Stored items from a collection
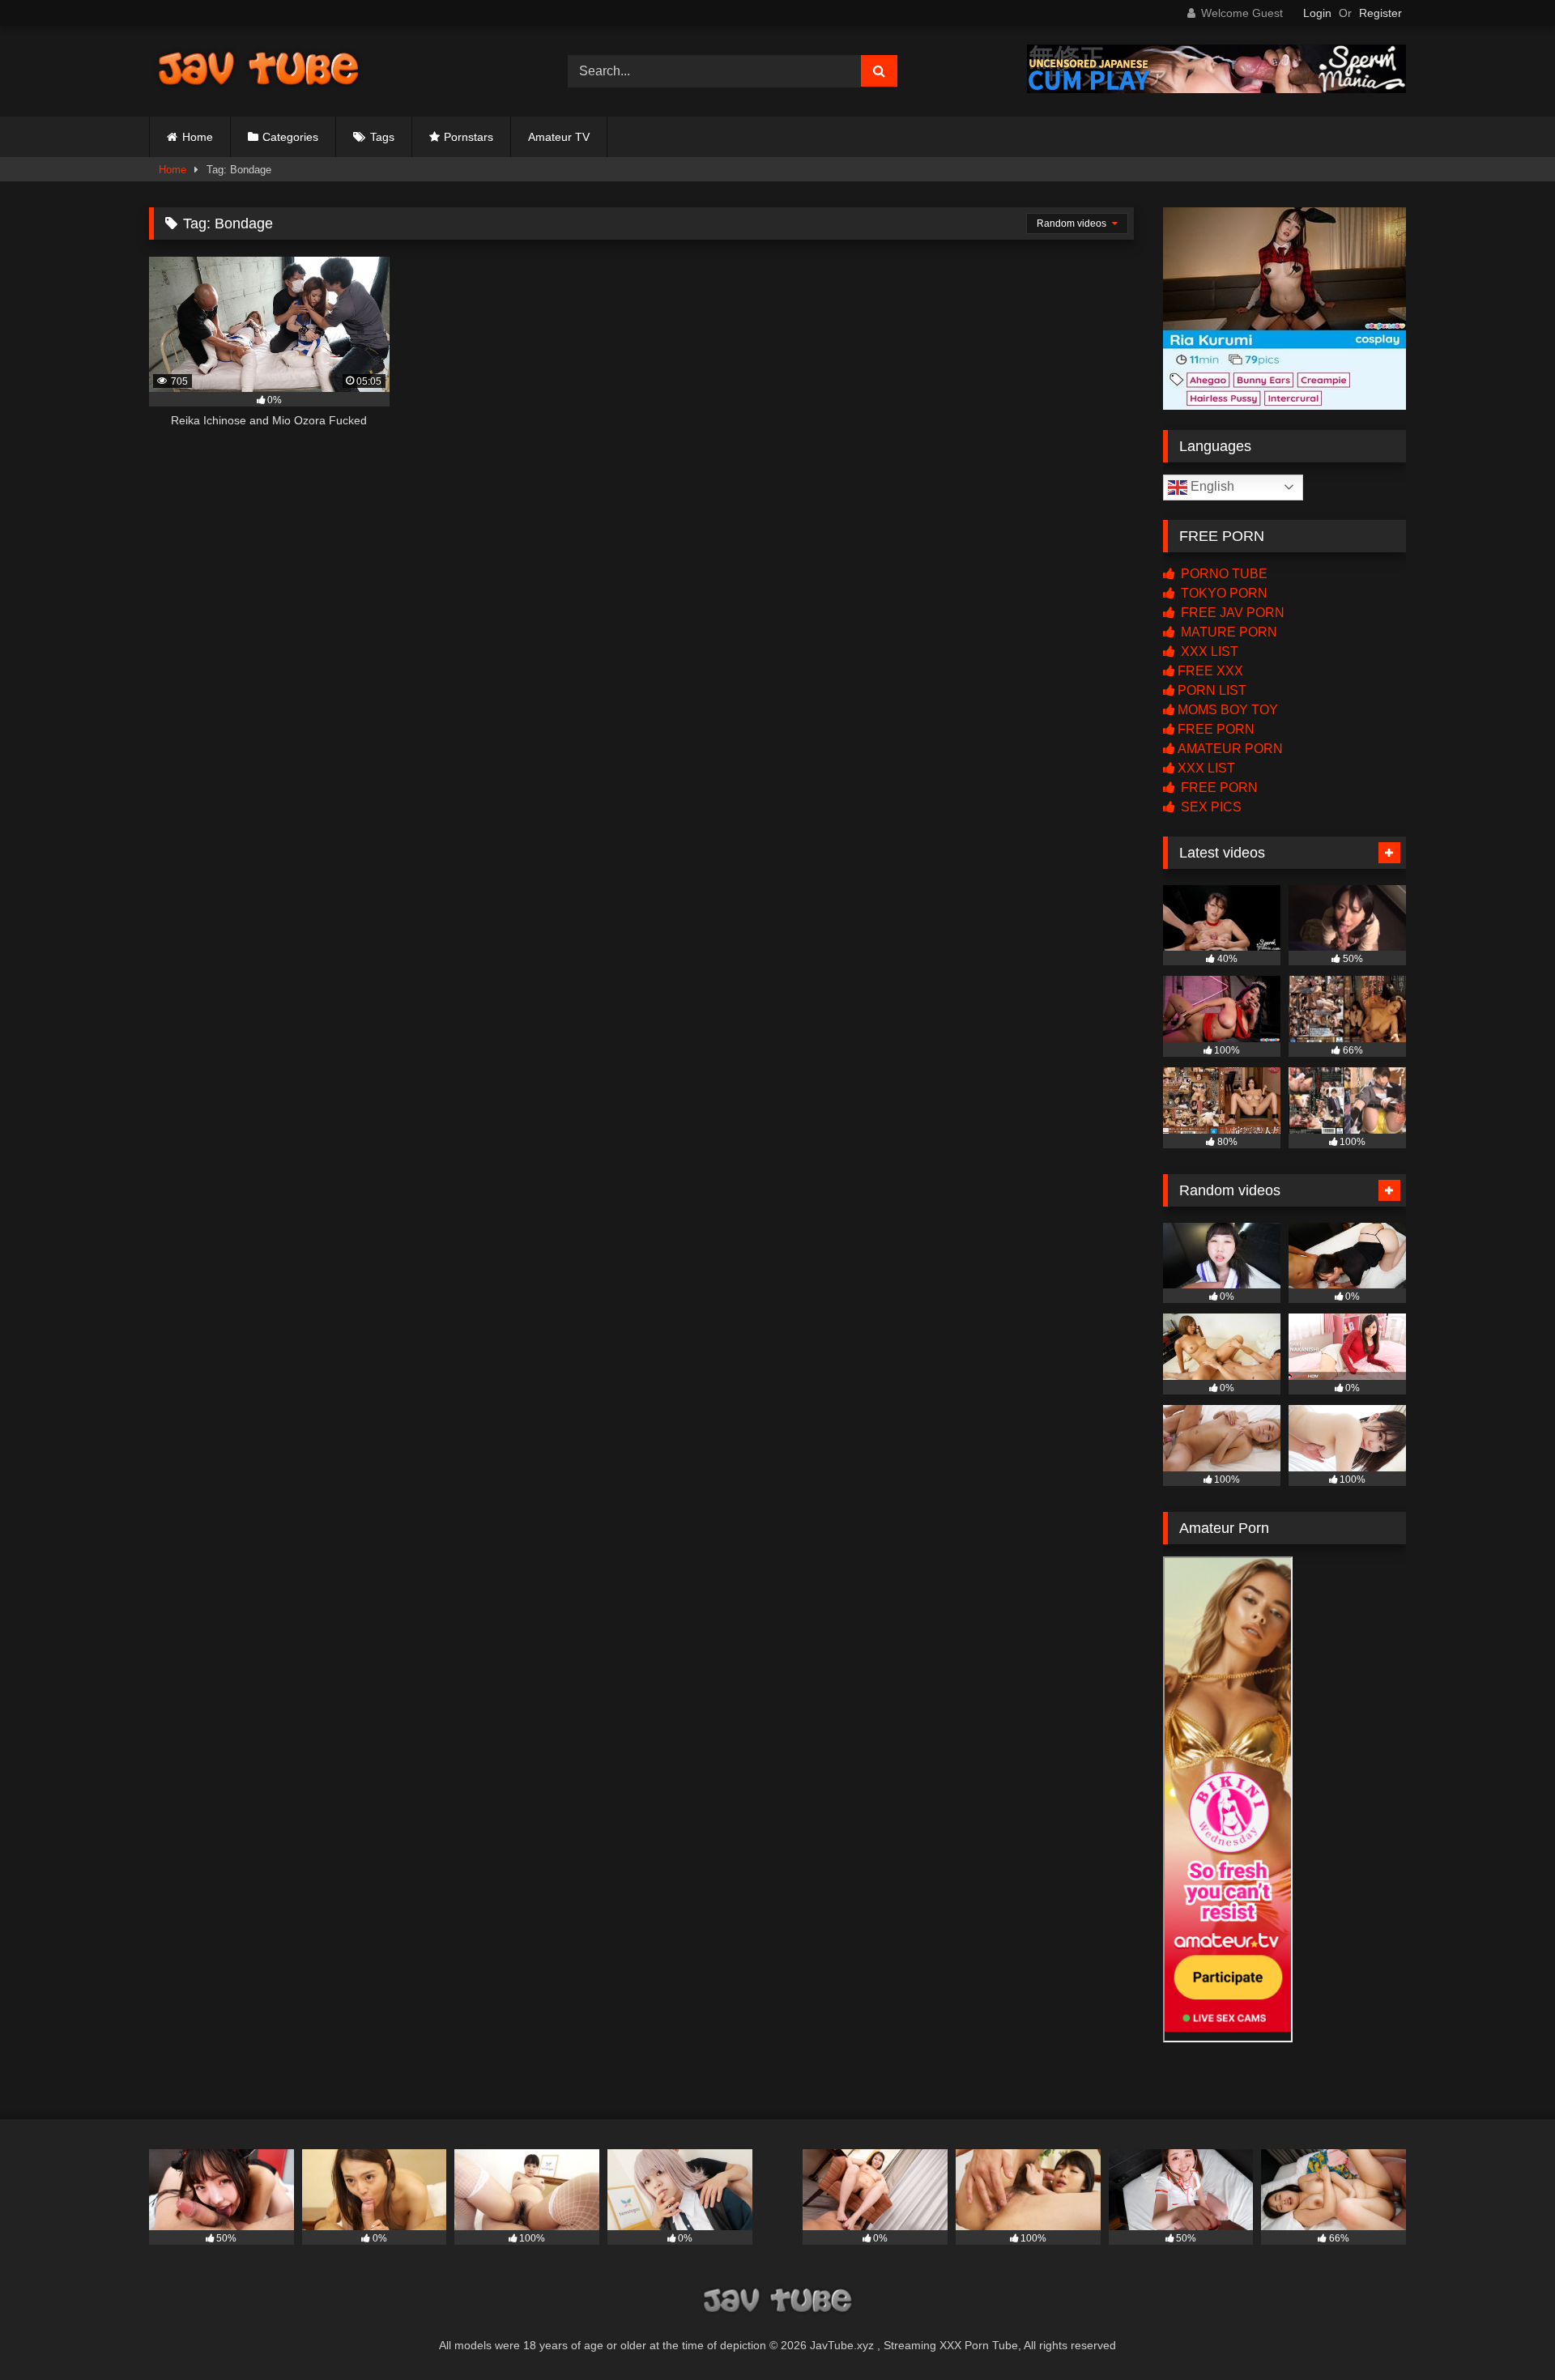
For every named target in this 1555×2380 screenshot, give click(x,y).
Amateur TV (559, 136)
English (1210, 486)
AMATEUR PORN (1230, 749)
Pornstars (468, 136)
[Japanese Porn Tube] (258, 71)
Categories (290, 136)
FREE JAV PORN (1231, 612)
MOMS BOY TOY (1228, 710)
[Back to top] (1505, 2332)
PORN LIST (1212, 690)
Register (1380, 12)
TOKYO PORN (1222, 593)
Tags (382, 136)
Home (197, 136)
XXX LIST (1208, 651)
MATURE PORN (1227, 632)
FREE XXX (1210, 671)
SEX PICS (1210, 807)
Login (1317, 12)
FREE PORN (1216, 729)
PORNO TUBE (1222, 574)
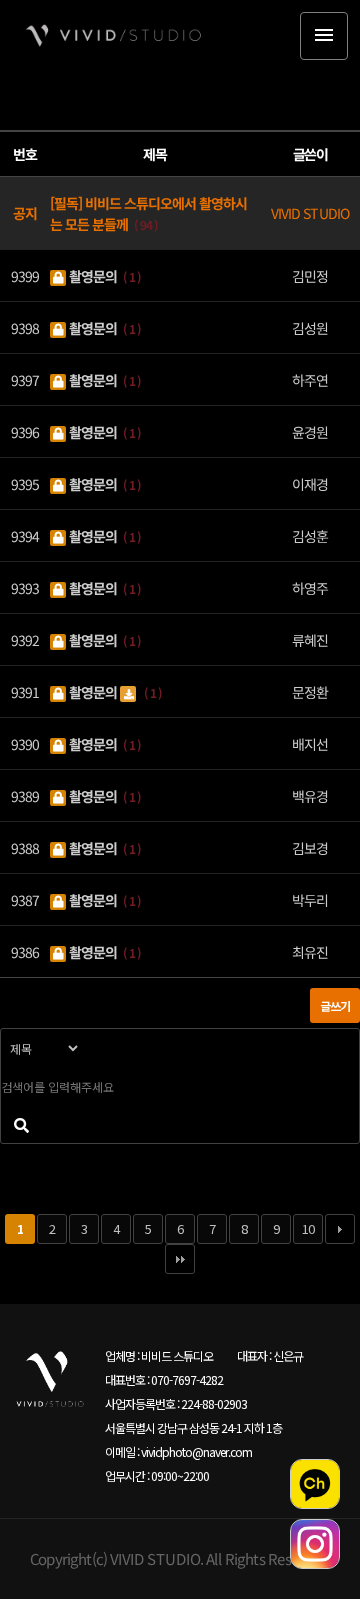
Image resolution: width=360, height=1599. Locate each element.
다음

## Task instructions
Every entry above has to be repeated exactly, apart from its pictures.

## Finished exercise
For every named target in this 1555×2380 screenshot, give click(x,y).
Amateur TV (559, 136)
English (1210, 486)
AMATEUR PORN (1230, 749)
Pornstars (468, 136)
[Japanese Porn Tube] (258, 71)
Categories (290, 136)
FREE JAV PORN (1231, 612)
MOMS BOY TOY (1228, 710)
[Back to top] (1505, 2332)
PORN LIST (1212, 690)
Register (1380, 12)
TOKYO PORN (1222, 593)
Tags (382, 136)
Home (197, 136)
XXX LIST (1208, 651)
MATURE PORN (1227, 632)
FREE XXX (1210, 671)
SEX PICS (1210, 807)
Login (1317, 12)
FREE PORN (1216, 729)
PORNO TUBE (1222, 574)
Image resolution: width=360, height=1599. Locate each element.
다음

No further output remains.